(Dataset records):
+++
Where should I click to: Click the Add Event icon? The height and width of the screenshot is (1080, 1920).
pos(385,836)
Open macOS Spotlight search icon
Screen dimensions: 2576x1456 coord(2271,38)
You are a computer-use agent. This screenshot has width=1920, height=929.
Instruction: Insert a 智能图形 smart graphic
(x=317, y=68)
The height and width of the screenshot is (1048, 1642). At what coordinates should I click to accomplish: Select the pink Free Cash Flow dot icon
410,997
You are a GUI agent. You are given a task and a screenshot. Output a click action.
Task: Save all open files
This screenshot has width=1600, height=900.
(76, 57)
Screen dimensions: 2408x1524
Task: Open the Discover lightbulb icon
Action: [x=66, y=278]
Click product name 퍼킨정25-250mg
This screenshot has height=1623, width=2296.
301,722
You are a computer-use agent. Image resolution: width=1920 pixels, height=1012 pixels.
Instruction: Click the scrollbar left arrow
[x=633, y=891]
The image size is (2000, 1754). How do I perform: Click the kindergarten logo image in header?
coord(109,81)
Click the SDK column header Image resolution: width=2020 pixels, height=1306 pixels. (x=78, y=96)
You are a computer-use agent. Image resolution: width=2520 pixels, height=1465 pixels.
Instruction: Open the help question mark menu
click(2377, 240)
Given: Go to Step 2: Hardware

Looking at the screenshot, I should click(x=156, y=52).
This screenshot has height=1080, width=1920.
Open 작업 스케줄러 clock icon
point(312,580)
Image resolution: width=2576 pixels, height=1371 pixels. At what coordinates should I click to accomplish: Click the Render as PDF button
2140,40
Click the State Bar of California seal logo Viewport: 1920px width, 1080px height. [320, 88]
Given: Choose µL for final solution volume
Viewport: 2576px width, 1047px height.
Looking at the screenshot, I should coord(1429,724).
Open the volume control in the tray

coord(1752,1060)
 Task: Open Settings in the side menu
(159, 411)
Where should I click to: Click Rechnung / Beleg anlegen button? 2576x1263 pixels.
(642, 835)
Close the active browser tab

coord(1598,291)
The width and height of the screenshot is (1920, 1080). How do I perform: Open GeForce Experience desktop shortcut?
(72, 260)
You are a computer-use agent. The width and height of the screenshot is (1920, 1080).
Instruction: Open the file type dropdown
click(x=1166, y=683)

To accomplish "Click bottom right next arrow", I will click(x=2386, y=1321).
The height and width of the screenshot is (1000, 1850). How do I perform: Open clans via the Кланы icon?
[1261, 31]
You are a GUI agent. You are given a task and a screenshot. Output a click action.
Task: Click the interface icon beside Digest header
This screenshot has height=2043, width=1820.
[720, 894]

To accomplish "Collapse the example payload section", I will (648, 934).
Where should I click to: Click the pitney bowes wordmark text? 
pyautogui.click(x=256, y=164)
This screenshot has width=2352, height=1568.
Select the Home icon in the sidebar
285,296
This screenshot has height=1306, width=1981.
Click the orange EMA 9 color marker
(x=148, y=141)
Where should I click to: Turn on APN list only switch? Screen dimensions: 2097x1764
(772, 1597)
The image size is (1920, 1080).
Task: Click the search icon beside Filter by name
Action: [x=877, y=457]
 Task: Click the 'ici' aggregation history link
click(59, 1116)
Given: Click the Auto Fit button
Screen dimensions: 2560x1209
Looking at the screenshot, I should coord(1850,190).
+++
(The problem): Pull every line containing "will" out of the records.

(Output of the exercise):
To accomplish "Click bottom right next arrow", I will click(x=2386, y=1321).
To accomplish "Collapse the example payload section", I will (648, 934).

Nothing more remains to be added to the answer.